Vatikanstadt - Mittwoch, 4. August 2021, 14:03 Uhr.
Papst Franziskus hat am Mittwoch gesagt, dass Christen die Wahrheit des Evangeliums "so annehmen müssen, wie sie verkündet wurde", ohne zu versuchen, mit ihr zu "verhandeln". In seiner Rede bei der Generalaudienz in der Paul-VI-Halle des Vatikans am 3. August sagte der Papst, dass es keinen Raum für Kompromisse bezüglich des Evangeliums gebe.
"Mit der Wahrheit des Evangeliums kann man nicht verhandeln. Entweder man nimmt das Evangelium so an, wie es ist, wie es verkündet wurde, oder man nimmt etwas anderes an. Aber mit dem Evangelium kann man nicht verhandeln", sagte er.
"Man kann keine Kompromisse eingehen. Mit dem Glauben an Jesus kann man nicht verhandeln: Er ist Rettung, er ist Begegnung, er ist Erlösung. Er lässt sich nicht unter Wert verschachern." Die Audienz fand in der Aula Paul VI. statt, weil es dort kühler ist als im Innenhof von San Damaso, wo der Papst seit seiner Wiederaufnahme der Generalaudienz mit der Öffentlichkeit am 12. Mai die Mittwochsversammlungen abhält.
Die Pilger saßen dicht beieinander, trugen Gesichtsschutz und applaudierten mehrmals während der Generalaudienz - der ersten des Papstes seit seiner Darmoperation am 4. Juli. Der Papst betrat den Saal, der eine Aufnahmekapazität von 6.300 Personen hat, mit einer Gesichtsmaske. Il Sismografo, ein italienischer katholischer Nachrichtendienst, der den Vatikan genau beobachtet, kommentierte, dass der Papst während der gesamten Audienz "in guter Verfassung, agil, aufmerksam und ansprechbar" zu sein schien.
"Genau einen Monat nach der Operation scheint sich Papst Franziskus vollständig und schnell wieder erholt zu haben", hieß es.
Die per Livestream übertragene Ansprache des Papstes, die dem Thema "Es gibt nur ein Evangelium" gewidmet war, war die dritte in einem neuen Zyklus von Katechesen über den Brief des Heiligen Paulus an die Galater.
Der Papst begann seine Ansprache mit der Feststellung, dass der heilige Paulus sich voll und ganz seinem Auftrag zur Evangelisierung widmete.
Aus diesem Grund sei der Brief des Apostels an die Gemeinde in Galatien, in der heutigen Türkei, von "Traurigkeit", "Enttäuschung" und sogar "bitterer Ironie" geprägt.
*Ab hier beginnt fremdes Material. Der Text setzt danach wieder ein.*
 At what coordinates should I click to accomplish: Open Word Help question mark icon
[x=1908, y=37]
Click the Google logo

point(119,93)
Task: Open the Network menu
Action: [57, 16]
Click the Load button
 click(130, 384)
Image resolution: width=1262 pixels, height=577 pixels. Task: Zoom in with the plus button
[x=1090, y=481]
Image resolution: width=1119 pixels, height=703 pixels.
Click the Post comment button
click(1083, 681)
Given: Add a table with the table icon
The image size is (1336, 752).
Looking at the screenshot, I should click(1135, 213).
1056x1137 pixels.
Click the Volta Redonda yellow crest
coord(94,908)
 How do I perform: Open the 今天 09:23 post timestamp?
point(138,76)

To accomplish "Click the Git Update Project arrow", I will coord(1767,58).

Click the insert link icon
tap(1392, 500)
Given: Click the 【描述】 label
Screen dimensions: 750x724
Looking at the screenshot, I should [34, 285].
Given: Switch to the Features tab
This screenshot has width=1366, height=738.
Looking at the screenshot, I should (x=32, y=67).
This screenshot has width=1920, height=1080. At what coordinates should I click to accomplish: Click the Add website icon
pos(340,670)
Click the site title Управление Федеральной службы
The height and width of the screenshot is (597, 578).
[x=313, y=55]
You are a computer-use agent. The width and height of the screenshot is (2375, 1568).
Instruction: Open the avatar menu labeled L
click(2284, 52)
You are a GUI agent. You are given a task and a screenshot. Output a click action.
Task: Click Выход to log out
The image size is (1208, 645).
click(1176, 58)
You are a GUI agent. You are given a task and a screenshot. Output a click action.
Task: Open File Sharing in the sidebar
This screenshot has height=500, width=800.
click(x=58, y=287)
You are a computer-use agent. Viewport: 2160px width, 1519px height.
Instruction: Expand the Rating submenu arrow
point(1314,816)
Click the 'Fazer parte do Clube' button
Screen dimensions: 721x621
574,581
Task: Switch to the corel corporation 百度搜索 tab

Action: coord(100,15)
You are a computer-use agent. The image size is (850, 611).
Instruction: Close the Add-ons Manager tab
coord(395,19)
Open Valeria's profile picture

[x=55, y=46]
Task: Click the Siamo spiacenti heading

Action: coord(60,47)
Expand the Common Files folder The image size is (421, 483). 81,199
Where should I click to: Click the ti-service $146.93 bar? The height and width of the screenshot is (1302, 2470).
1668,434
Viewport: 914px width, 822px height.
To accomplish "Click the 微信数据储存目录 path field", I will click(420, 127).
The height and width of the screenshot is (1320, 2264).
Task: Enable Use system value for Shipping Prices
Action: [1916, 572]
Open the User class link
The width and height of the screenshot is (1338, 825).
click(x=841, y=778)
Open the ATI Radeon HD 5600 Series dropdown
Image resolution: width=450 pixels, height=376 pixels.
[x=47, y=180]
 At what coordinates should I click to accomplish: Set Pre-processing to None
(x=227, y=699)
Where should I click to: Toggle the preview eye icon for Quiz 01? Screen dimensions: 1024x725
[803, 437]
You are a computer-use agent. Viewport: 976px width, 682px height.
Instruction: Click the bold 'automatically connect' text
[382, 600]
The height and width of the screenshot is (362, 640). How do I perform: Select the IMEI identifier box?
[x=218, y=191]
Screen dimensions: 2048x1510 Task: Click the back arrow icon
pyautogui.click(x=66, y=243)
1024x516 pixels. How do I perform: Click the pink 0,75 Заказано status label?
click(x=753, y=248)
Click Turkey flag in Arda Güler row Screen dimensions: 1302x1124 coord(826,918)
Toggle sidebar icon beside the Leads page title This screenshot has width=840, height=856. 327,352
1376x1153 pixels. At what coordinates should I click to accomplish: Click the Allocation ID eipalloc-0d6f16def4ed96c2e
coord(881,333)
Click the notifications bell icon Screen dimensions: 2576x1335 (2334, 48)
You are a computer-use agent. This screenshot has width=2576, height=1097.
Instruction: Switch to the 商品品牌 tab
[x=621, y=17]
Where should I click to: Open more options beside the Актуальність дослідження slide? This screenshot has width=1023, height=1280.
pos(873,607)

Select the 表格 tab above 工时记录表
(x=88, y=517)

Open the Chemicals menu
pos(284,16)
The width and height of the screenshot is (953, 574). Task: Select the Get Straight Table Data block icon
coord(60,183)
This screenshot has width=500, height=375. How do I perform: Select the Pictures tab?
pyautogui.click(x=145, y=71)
Paulus war der Meinung, dass die Mitglieder der Gruppe den falschen Weg einschlugen, da sie davon überzeugt waren, dass Nichtjuden, wenn sie zum Christentum konvertierten, das mosaische Gesetz, einschließlich der Beschneidung, einhalten sollten.
Der Papst betrachtete die einleitende Warnung des Paulus (Galater 1,6-8), dass die Gemeinschaft auf Abwege gerate, indem sie "ein anderes Evangelium" annehme.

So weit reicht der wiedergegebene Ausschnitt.